Pit Stop now occupies several interconnected former industrial buildings with a large lot to store portable restrooms, and the site is about 10 blocks from the city’s rejuvenated riverfront. The new location made it easy for Pit Stop to supply and service restrooms for events such as RiverRocks, a nine-day festival of adventure sports games such as boulder climbing, a 100-mile bike race, and a race for canoes and kayaks.

It’s still warm in Chattanooga in mid-October, so the 3 Sisters Bluegrass Festival that kicks off RiverRocks draws a big evening crowd. People swarm the public space and stroll back and forth across a pedestrian bridge that connects downtown Chattanooga to small shops and restaurants that have sprouted on the opposite bank of the river.

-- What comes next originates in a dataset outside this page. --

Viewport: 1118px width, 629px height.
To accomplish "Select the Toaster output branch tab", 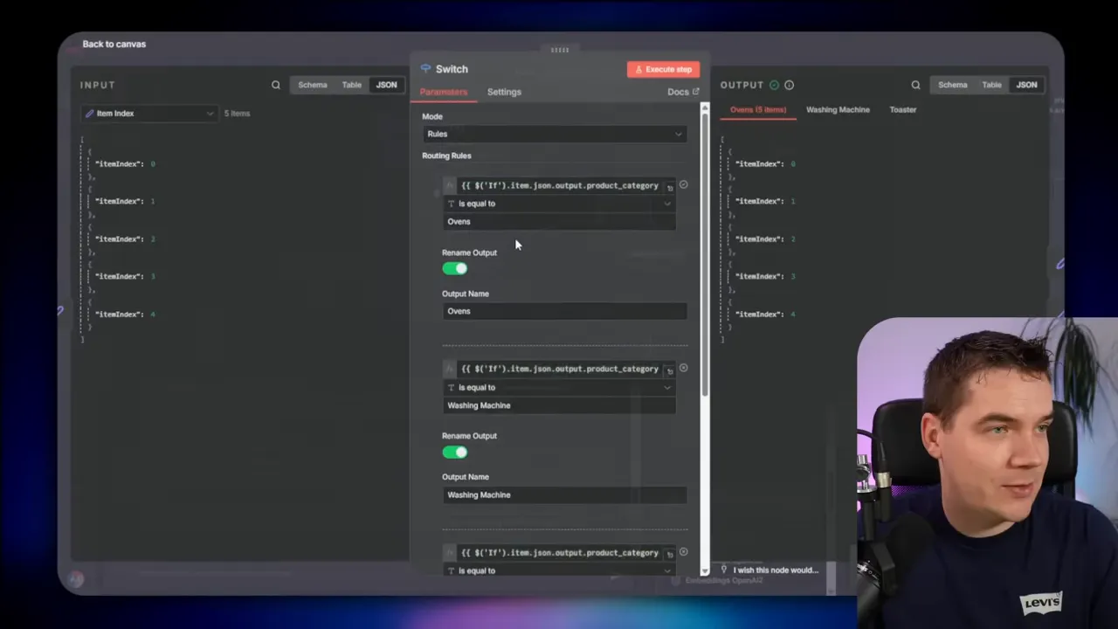I will coord(902,109).
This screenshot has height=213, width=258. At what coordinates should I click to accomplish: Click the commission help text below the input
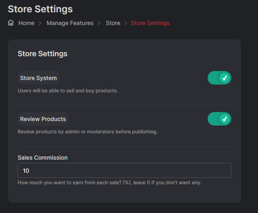coord(109,182)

There’s the Nightfall series of free concerts every Friday, May through August. For that Hatler dispatches 13 restrooms, a handicap unit and a hand-wash station. Head of the Hooch, a collegiate rowing regatta, takes about 150 units, and the Riverbend nine-day music festival requires about 130 restrooms plus holding tanks for vendors.

ON THE GROW

In 1983 Pit Stop Portables had 100 construction restrooms and another 10 for special events. “And if we had all 10 of them out on a weekend we thought we were rolling in hog heaven. Now if only 10 are out we think something’s wrong,” Hatler says.

More than 30 years later, Pit Stop is bigger, busier and thriving, Hatler says. If it is true that a rising tide lifts all boats, then the rising fortunes of Chattanooga will also raise those of Pit Stop Portables, which found success by following new opportunities ballasted with careful attention to quality of service.